Réveillé vers 4h par les pleurs de leur fille, Cédric Jubillar se serait alors rendu compte de l'absence de son épouse et aurait téléphoné à des amies de cette dernière habitant le village, pensant qu'elle pouvait se trouver chez l'une d'elles. Il a ensuite appelé la police. Mais selon des informations de presse, Delphine Jubillar aurait envoyé à un "confident" le soir du 15 décembre peu avant 23h00 une photo d'elle en tenue de nuit avant d'aller se coucher. 

Si les enquêteurs vont jusqu’au bout de la durée légale de garde à vue, c’est pour maximiser leurs chances d’obtenir des aveux. Cédric Jubillar, qui reste présumé innocent, est une personnalité complexe, qui serait difficile a faire craquer, selon certains enquêteurs.

"J’ai grillé Delphine"

Selon nos confrères du Parisien, les gendarmes sont persuadés que Cédric Jubillar aurait découvert la relation extra-conjugale de sa femme le soir-même de sa disparition: "J’ai grillé Delphine" aurait-il écrit à un correspondant le matin du 16 décembre. Sur son téléphone, les enquêteurs auraient aussi découvert plusieurs captures d’écran: sur l’une d’entre elles figurerait le profil Instagram de l’amant de Delphine Jubillar.

Cet découverte a-t-elle provoqué un passage à l’acte meurtrier? Ce serait l’un des scénarios étudié par les enquêteurs. 

Dans leurs stratégie, ces derniers ont d'ailleurs soigneusement préparé la liste de questions à poser, dans un ordre précis. Objectif: mettre à jour des incohérences, pousser le gardé à vue dans ses retranchements et peut-être obtenir des aveux. Des analystes du comportement sont aussi présents.

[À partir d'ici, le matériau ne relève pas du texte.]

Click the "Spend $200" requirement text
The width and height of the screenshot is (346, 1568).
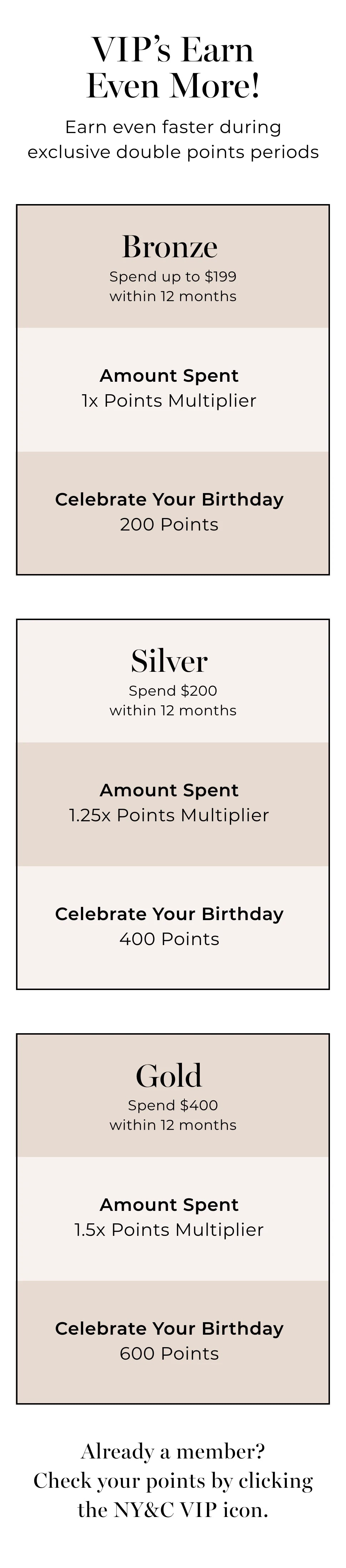pos(173,691)
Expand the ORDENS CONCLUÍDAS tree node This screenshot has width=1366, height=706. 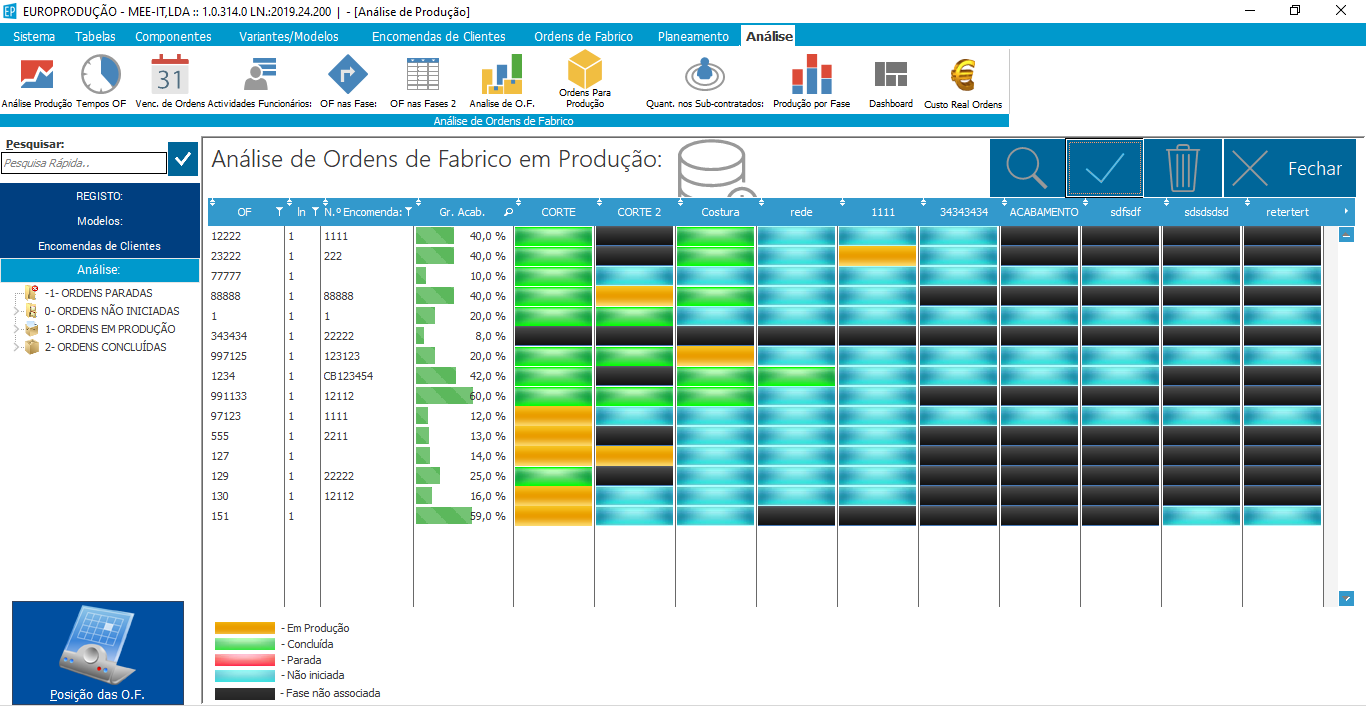coord(16,347)
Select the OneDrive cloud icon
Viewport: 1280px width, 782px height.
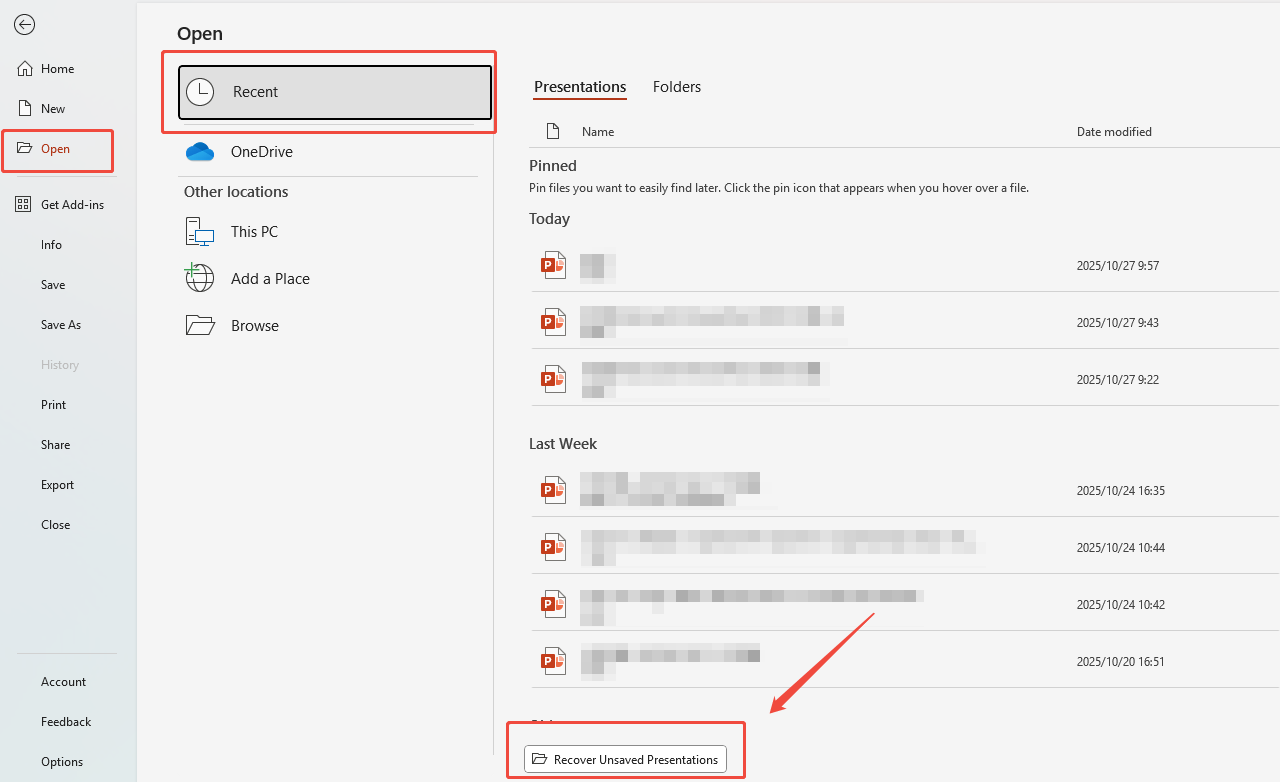(x=200, y=151)
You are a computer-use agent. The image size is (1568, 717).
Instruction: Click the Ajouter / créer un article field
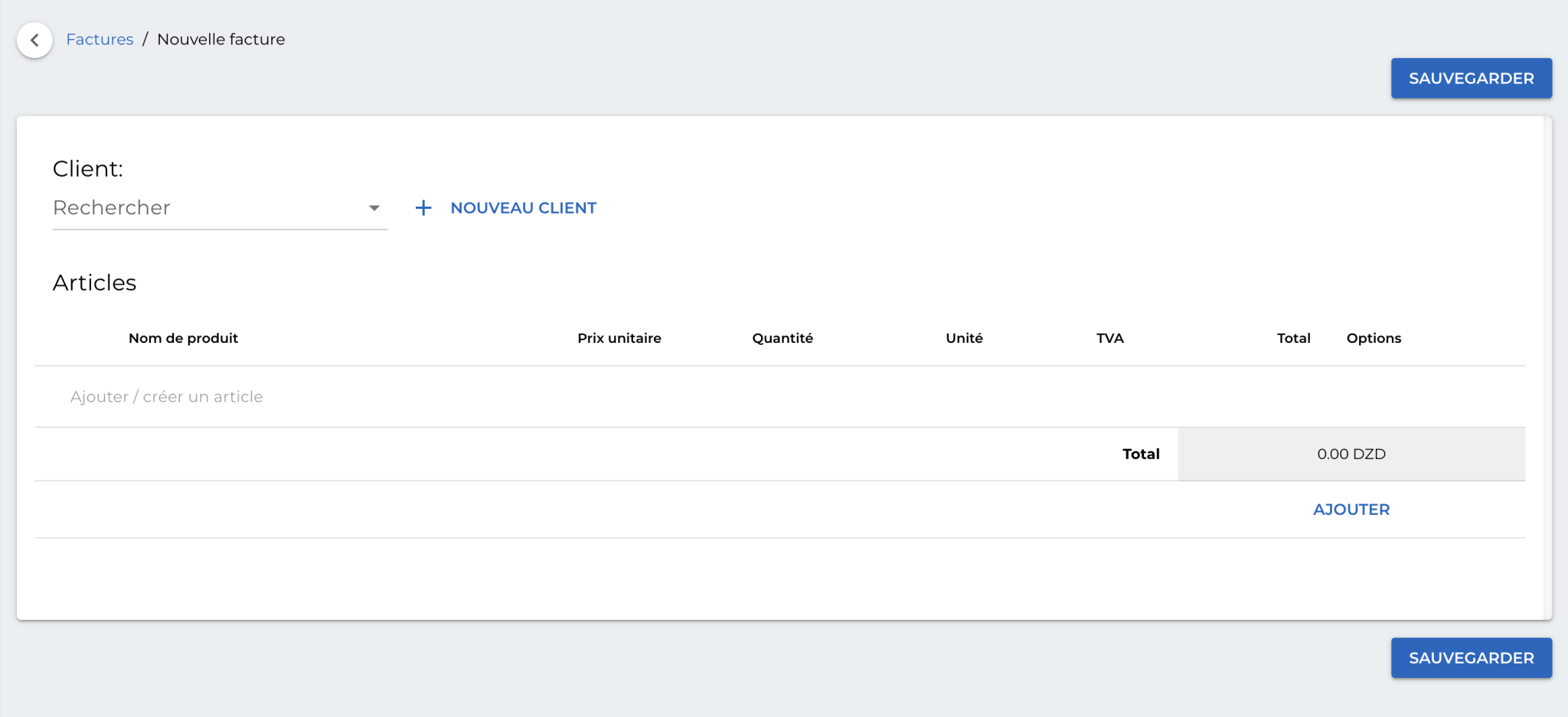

Ils ont sûrement observé les réactions de Cédric Jubillar depuis six mois, pendant les battues, pendant la marche blanche… Et veulent peut-être le questionner dessus.

Intérimaire d'une trentaine d'années, Cédric Jubillar a toujours clamé son innocence, mettant en avant une possible "disparition volontaire" de son épouse avec qui il était en instance de divorce. Il avait été entendu fin avril pendant une heure trente en "qualité de partie civile", donc de victime, par les juges d'instruction. 

Le procureur de Toulouse Dominique Alzeari a souligné mercredi le travail des gendarmes de la Section de recherche de Toulouse qui ont mené "six mois d'enquête intense, des investigations multiples et complexes".